How is it that an organization like ‘Saturday Night Live’ has managed for 40 years to come up with a novel episode each week, working from scratch each Monday morning? The institution (SNL) remains intact and extremely well-regarded, its players revolve constantly, and yet it has never had a “major restructure” to stay current. How has this organization managed to execute effectively without losing its core identity every time the market or audience changed?

We have become used to stories of corporate executives reorganizing their companies in an effort to make them more profitable, or at least appear more attractive to Wall Street investors. The impulse to restructure affects government organizations as well. Over the past year, Central Intelligence Agency (CIA) Director John Brennan has been leading the largest shake-up at the CIA in over 40 years. The overhaul includes creating numerous new Directorates and Mission Centers. According to the CIA, the restructure (“modernization”) is an effort to address the scale and complexity of challenges confronting policymakers, while also maintaining pace with the impact of technological advancements. It is modeled on the Pentagon’s structure of combatant commands, and attempts to take advantage of hybrid units that merge the spies with the career analysts.

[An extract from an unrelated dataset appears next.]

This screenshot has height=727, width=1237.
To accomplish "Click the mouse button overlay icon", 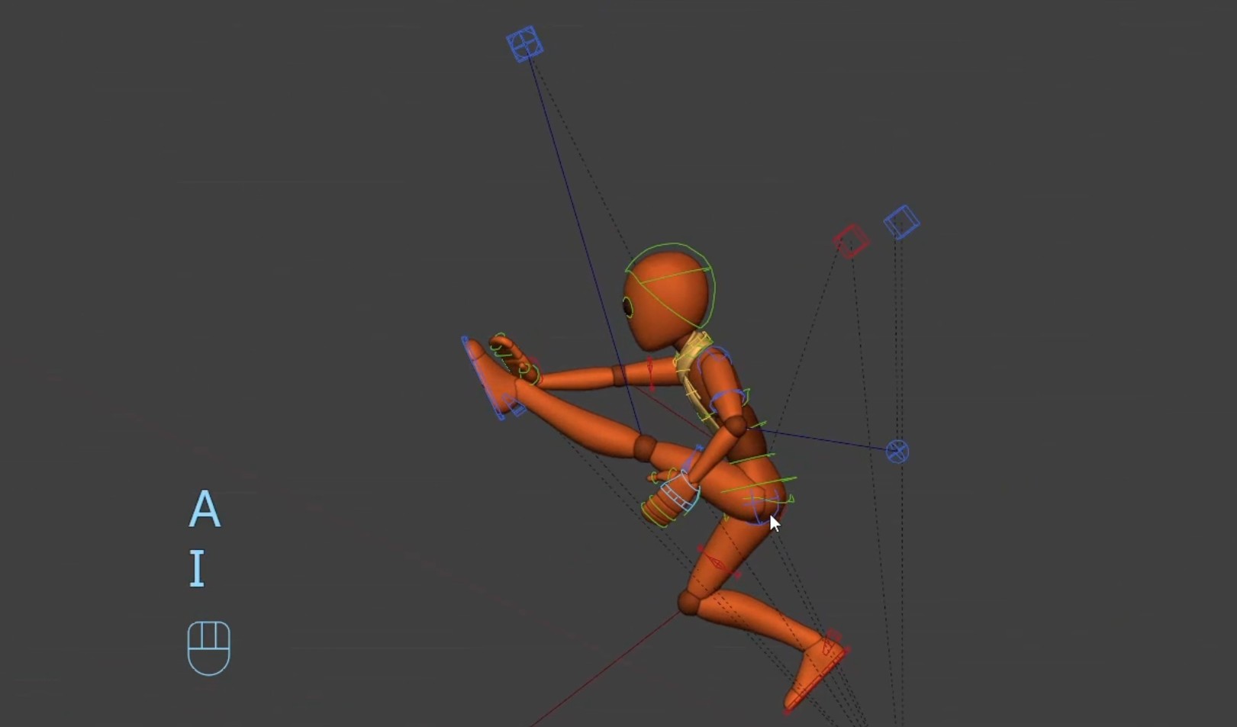I will pos(208,648).
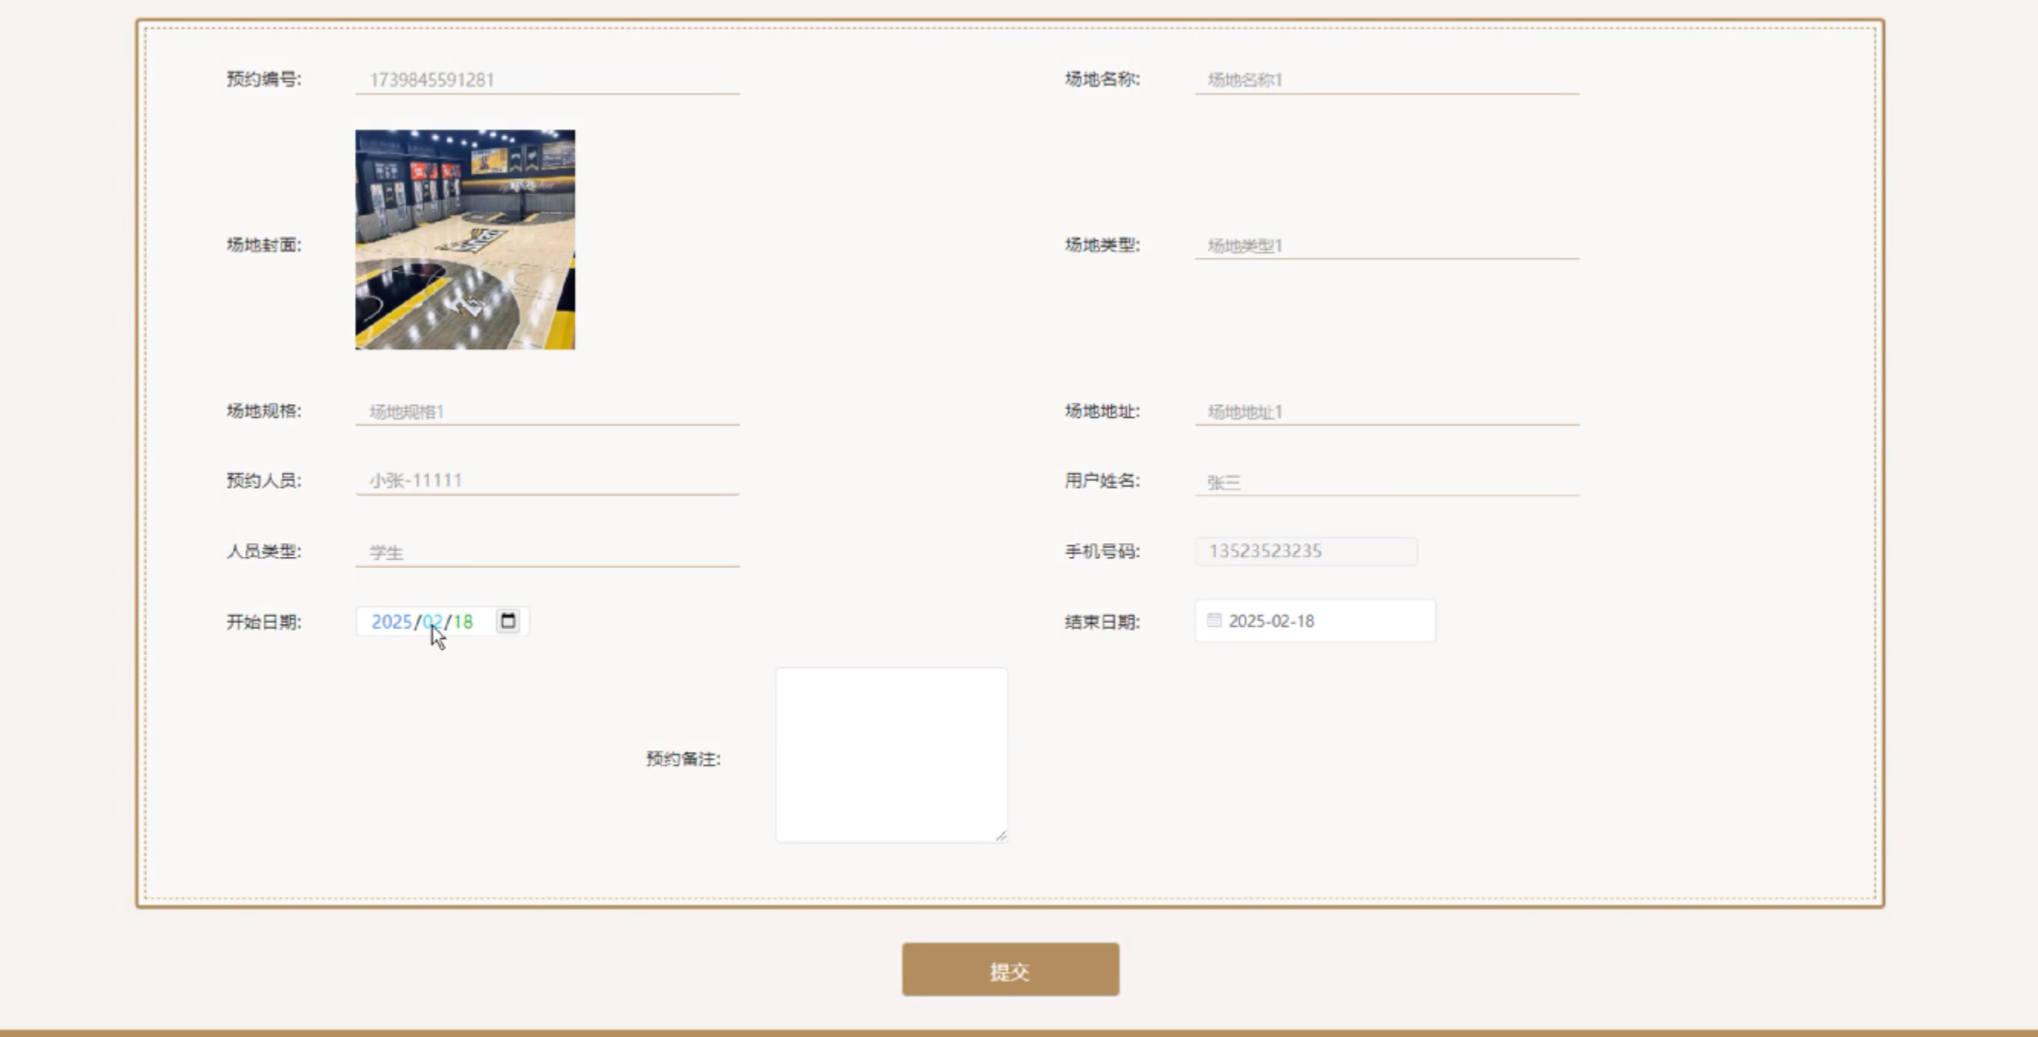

We have no doubt that the CIA effort is well-intentioned, but it has been controversial inside and outside the Agency, and it is not clear if the changes will survive the upcoming change of Administration.[i] We certainly wish the CIA success, but given several lingering concerns, we would like to suggest a few ways the CIA can better ensure the effectiveness of their planned changes.

The literature on reorganizations does not provide a strong basis for optimism. Shuffling organizational boxes is rarely effective unless the leadership also addresses the often powerful cultural barriers, and builds the necessary behavior adjustments to ensure real change. Behaviors are where the rubber meets the road, and culture is just the routines and norms for reinforcing those critical behaviors. If the Agency wants to double-down on its reorg, it should supplement the shuffling of boxes with an intense focus on processes and behaviors. We want the CIA to succeed, and we know that the nation needs it to succeed — however that success is actually defined.

The Problem with Reorganizations

As noted in the introduction, corporations often go through cycles of restructuring and reorganization. Organizational charts are redrawn, and company leadership, shareholders, and employees expect significant change in company performance. For many companies, the pattern of reorganization is nothing short of routine itself. Despite their popularity, reorganizations more often than not fall short of their objectives. Less than one-third of restructures result in meaningful performance improvement, according to a study by Bain & Company.[ii] Most restructures are well-intentioned, but miss the mark. The reasons for this are many, but the underlying reason that reorgs fail is that they are solving for today’s problem, not for the changing nature of the problem itself.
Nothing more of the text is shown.